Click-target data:
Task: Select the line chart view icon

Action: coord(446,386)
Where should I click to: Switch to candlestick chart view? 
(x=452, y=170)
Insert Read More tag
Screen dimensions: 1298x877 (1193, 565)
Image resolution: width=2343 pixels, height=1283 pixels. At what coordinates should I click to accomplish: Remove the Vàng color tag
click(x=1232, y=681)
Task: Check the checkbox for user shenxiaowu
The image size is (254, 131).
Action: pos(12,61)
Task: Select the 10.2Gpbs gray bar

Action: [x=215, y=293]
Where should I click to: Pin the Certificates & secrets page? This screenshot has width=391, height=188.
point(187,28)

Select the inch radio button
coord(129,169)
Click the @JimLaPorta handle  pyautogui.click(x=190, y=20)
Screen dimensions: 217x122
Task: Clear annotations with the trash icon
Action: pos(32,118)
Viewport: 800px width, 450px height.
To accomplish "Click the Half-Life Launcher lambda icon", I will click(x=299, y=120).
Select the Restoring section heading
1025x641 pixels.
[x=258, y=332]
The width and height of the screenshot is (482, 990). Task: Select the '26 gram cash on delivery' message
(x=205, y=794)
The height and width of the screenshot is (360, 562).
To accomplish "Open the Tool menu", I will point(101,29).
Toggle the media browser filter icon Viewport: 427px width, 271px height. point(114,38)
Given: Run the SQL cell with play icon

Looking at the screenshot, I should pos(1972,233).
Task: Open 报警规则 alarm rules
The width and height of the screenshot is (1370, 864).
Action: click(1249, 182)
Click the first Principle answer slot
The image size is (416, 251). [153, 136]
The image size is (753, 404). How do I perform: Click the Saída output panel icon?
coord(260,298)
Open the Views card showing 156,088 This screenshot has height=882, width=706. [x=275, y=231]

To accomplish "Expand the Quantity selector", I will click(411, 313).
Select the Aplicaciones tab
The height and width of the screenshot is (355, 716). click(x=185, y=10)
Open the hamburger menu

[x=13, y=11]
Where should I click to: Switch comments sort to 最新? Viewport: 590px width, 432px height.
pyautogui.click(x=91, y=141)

» Given instruction:
Please revise the items above by replacing "Where should I click to" with "Where do I click to" and keeping everything else the same.

» The output:
Task: Select the line chart view icon

Action: coord(446,386)
Where do I click to: Switch to candlestick chart view? 
(x=452, y=170)
Insert Read More tag
Screen dimensions: 1298x877 (1193, 565)
Image resolution: width=2343 pixels, height=1283 pixels. At what coordinates should I click to accomplish: Remove the Vàng color tag
click(x=1232, y=681)
Task: Check the checkbox for user shenxiaowu
The image size is (254, 131).
Action: pos(12,61)
Task: Select the 10.2Gpbs gray bar

Action: [x=215, y=293]
Where do I click to: Pin the Certificates & secrets page? This screenshot has width=391, height=188.
point(187,28)

Select the inch radio button
coord(129,169)
Click the @JimLaPorta handle  pyautogui.click(x=190, y=20)
Screen dimensions: 217x122
Task: Clear annotations with the trash icon
Action: pos(32,118)
Viewport: 800px width, 450px height.
To accomplish "Click the Half-Life Launcher lambda icon", I will click(x=299, y=120).
Select the Restoring section heading
1025x641 pixels.
[x=258, y=332]
The width and height of the screenshot is (482, 990). Task: Select the '26 gram cash on delivery' message
(x=205, y=794)
The height and width of the screenshot is (360, 562).
To accomplish "Open the Tool menu", I will point(101,29).
Toggle the media browser filter icon Viewport: 427px width, 271px height. point(114,38)
Given: Run the SQL cell with play icon

Looking at the screenshot, I should pos(1972,233).
Task: Open 报警规则 alarm rules
The width and height of the screenshot is (1370, 864).
Action: click(1249, 182)
Click the first Principle answer slot
The image size is (416, 251). [153, 136]
The image size is (753, 404). How do I perform: Click the Saída output panel icon?
coord(260,298)
Open the Views card showing 156,088 This screenshot has height=882, width=706. [x=275, y=231]

To accomplish "Expand the Quantity selector", I will click(411, 313).
Select the Aplicaciones tab
The height and width of the screenshot is (355, 716). click(x=185, y=10)
Open the hamburger menu

[x=13, y=11]
Where do I click to: Switch comments sort to 最新? Viewport: 590px width, 432px height.
pyautogui.click(x=91, y=141)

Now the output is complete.